SynthTab: Leveraging Synthesized Data for Guitar Tablature Transcription

SynthTab

Leveraging Synthesized Data for Guitar Tablature Transcription

Yongyi Zang*, Yi Zhong* (Equal contribution), Frank Cwitkowitz, Zhiyao Duan

yongyi.zang@rochester.edu, yi.zhong@rutgers.edu, fcwitkow@ur.rochester.edu, zhiyao.duan@rochester.edu

Accepted at ICASSP 2024

Demo Renderings from SynthTab

We select several rendering excerpts from SynthTab for a quick overview of the rendering quality.

Excerpt from ZZ Top - La Grange, Rendered using Semi-Hollow Timbre, Played with Pick

Excerpt from Skyfire - By God Forsaken, Rendered using Martin Acoustic Guitar Timbre, Played with Fingerpicking

Excerpt from Pachelbel, Johann - Canon in D Major, Rendered using Taylor Acoustic Guitar Timbre, Played with Fingerpicking

We created a large-scale synthesized guitar tablature dataset to address the low-resource problem in guitar tablature transcription.

Existing guitar tablature datasets are limited in size, because human playing and annotation, even with automatic tools like hexaphonic pickups, does not scale well.

As a result, current guitar tablature models overfit strongly on each dataset.

Tab. F1 (%)		Train on
Tab. F1 (%)		GuitarSet	IDMT	EGDB
Test on	GuitarSet	78.3	18.9	40.7
	IDMT	67.1	64.4	20.5
	EGDB	53.3	27.7	71.0

Results of TabCNN baseline model trained on each dataset, then evaluate on all three datasets.

Tab. F1 (%)		Train on
Tab. F1 (%)		GuitarSet	IDMT	EGDB
Test on	GuitarSet	79.1	16.9	35.8
	IDMT	61.3	61.5	27.1
	EGDB	55.8	27.9	72.4

Results of TabCNN+ model trained on each dataset, then evaluate on all three datasets. TabCNN+ is defined as TabCNN with four times more filters per convolutional layer.

When pre-train on SynthTab first then fine-tune on each dataset, we see substantial improvement in both same-dataset and cross-dataset settings.

We achieved this by creating a diverse, accurate and realistic rendering pipeline of guitar tablature.

To promote diversity, we used a portion of DadaGP, which contains 26,181 songs across 739 musical genres. DadaGP stores tablature in GuitarPro formats; we first convert them to JAMS, then to MIDI. This pipeline is also open-sourced.

To achieve string accuracy, we categorize guitar note samples by string and strictly follow the string specifications in each tablature during synthesis. This is made possible by our MIDI rendering pipeline that allows for string-specific samples through specific MIDI channels.

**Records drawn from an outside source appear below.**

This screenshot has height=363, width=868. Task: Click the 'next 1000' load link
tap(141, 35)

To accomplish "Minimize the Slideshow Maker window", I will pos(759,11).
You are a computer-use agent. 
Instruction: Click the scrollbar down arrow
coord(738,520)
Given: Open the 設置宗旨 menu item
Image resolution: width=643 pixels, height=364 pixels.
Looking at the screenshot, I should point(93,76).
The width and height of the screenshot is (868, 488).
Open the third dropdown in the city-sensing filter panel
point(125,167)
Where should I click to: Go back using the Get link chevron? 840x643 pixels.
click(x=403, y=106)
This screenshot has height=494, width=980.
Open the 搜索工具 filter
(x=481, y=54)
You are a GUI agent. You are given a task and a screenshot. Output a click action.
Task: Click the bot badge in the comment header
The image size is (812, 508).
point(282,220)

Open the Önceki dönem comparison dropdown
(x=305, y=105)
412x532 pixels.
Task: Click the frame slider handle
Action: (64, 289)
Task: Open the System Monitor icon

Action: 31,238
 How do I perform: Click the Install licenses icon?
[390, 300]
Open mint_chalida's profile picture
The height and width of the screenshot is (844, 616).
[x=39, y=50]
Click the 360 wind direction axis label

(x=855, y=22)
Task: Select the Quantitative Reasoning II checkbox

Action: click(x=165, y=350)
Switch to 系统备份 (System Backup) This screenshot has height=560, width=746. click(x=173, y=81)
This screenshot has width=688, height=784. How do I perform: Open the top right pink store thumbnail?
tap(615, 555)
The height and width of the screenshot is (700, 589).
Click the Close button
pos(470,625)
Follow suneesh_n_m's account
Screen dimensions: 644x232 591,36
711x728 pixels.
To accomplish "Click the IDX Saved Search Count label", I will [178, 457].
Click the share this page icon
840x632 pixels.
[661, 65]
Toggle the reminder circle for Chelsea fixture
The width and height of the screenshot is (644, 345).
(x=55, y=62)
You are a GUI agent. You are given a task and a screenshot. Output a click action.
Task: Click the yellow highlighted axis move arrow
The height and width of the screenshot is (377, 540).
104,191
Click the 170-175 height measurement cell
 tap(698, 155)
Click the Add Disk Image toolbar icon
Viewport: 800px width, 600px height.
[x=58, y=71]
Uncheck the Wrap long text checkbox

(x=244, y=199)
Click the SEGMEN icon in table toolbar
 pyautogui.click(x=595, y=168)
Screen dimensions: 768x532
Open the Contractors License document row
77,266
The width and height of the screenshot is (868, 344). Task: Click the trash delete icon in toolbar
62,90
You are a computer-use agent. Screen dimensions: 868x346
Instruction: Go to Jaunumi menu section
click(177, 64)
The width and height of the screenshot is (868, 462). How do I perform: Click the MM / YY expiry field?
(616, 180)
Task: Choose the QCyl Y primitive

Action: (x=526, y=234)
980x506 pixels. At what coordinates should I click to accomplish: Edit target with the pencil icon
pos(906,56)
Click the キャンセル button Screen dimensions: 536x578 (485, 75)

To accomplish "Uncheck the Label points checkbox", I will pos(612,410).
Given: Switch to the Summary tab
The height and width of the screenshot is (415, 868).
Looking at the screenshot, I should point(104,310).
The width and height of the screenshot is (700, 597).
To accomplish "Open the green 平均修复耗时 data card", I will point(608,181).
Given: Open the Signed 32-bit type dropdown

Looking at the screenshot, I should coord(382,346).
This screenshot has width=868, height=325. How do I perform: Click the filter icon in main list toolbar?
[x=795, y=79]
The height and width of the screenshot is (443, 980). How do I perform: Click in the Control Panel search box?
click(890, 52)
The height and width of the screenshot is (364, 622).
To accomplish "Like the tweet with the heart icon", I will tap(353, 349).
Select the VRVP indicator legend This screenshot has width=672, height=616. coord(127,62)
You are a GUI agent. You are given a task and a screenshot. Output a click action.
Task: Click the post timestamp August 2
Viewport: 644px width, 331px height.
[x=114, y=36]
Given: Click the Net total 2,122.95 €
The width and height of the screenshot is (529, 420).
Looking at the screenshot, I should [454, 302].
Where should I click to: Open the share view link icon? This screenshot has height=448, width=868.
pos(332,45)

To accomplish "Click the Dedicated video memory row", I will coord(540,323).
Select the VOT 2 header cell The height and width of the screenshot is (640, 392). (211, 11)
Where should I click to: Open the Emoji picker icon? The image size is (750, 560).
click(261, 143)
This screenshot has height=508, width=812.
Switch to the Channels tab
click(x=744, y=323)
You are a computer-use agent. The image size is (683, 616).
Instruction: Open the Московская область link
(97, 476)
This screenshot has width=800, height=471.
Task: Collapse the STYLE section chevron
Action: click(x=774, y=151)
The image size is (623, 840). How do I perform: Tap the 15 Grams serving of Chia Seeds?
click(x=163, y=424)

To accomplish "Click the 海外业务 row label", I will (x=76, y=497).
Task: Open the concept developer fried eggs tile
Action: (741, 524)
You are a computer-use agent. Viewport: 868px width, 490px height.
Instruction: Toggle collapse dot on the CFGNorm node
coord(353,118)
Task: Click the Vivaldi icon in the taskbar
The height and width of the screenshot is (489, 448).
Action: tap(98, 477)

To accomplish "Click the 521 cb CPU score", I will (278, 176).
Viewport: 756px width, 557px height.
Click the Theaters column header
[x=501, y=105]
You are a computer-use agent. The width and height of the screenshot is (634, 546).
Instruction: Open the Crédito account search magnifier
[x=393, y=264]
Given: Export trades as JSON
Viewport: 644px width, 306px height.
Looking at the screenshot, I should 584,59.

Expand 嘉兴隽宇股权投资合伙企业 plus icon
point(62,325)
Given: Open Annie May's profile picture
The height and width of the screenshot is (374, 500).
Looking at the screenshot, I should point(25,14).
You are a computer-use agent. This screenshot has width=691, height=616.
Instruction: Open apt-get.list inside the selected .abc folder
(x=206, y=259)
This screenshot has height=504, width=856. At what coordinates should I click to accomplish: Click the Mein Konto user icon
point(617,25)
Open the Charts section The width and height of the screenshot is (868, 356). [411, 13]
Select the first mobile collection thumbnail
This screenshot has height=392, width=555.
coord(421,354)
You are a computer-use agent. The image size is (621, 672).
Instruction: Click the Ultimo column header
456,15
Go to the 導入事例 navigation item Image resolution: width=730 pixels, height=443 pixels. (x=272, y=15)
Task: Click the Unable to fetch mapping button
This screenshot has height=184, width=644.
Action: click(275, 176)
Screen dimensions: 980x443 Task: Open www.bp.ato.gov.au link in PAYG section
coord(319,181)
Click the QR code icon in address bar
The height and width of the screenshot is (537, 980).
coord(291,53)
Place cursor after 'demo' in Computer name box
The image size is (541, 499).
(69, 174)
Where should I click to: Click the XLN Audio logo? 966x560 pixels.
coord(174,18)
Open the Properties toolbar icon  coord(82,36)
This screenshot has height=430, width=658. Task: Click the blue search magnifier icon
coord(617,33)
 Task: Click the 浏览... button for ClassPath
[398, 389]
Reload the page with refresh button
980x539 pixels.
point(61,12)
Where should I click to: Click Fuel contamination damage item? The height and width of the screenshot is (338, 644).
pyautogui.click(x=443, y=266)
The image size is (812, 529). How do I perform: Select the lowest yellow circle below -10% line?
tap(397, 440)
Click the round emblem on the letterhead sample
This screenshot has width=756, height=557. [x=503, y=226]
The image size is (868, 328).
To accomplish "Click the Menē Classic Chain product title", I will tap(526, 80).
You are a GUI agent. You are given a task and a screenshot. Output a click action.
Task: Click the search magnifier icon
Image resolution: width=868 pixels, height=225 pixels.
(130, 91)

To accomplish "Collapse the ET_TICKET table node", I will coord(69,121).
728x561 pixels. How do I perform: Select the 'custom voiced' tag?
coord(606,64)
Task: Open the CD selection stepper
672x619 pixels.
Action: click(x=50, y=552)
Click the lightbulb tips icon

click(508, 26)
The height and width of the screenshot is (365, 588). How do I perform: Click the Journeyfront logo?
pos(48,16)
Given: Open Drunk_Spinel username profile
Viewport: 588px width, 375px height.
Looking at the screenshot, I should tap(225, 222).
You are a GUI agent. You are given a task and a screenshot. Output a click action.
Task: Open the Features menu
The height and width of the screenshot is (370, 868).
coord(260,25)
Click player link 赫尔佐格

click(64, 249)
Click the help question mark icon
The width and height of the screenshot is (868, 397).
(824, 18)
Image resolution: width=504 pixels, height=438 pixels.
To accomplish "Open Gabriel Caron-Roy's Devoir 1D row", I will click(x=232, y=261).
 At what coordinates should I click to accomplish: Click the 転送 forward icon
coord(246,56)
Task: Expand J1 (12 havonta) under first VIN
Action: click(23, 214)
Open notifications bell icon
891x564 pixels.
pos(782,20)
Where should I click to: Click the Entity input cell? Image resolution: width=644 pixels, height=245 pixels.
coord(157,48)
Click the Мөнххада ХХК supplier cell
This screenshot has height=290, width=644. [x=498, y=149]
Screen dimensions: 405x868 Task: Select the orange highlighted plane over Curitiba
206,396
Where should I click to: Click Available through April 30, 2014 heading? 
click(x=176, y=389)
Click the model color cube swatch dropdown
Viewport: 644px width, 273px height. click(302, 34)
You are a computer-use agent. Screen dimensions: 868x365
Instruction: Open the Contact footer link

To improve realism, we integrate humanization effects like vibrato into the synthesis process using MIDI CC information perturbation.

In total, SynthTab contains around 6,700 hours of audio across 15,211 tracks and 23 timbres.

The acoustic portion is synthesized with 4 guitars, 3 of them contains both fingerpicking and picks, making up in total of 7 timbres;

The electric portion is synthesized 7 different electric guitar with varying pickup positions, generating 16 different timbres.

Instrument Type	Inst. #	Instrument Name	# Tracks	# Rendered Audio	Total Hours
Acoustic Guitar (7 timbres)	24	Acoustic Nylon Guitar	5501 (36.16%)	38507 (26.10%)	1510
Acoustic Guitar (7 timbres)	25	Acoustic Steel Guitar	5149 (33.85%)	36043 (24.43%)	1690
Electric Guitar (16 timbres)	26	Electric Clean Guitar	2989 (19.65%)	47824 (32.42%)	1162
Electric Guitar (16 timbres)	27	Electric Jazz Guitar	1572 (10.33%)	25152 (17.05%)	2338

SynthTab track distribution, grouped by its original MIDI instrument in tablature information.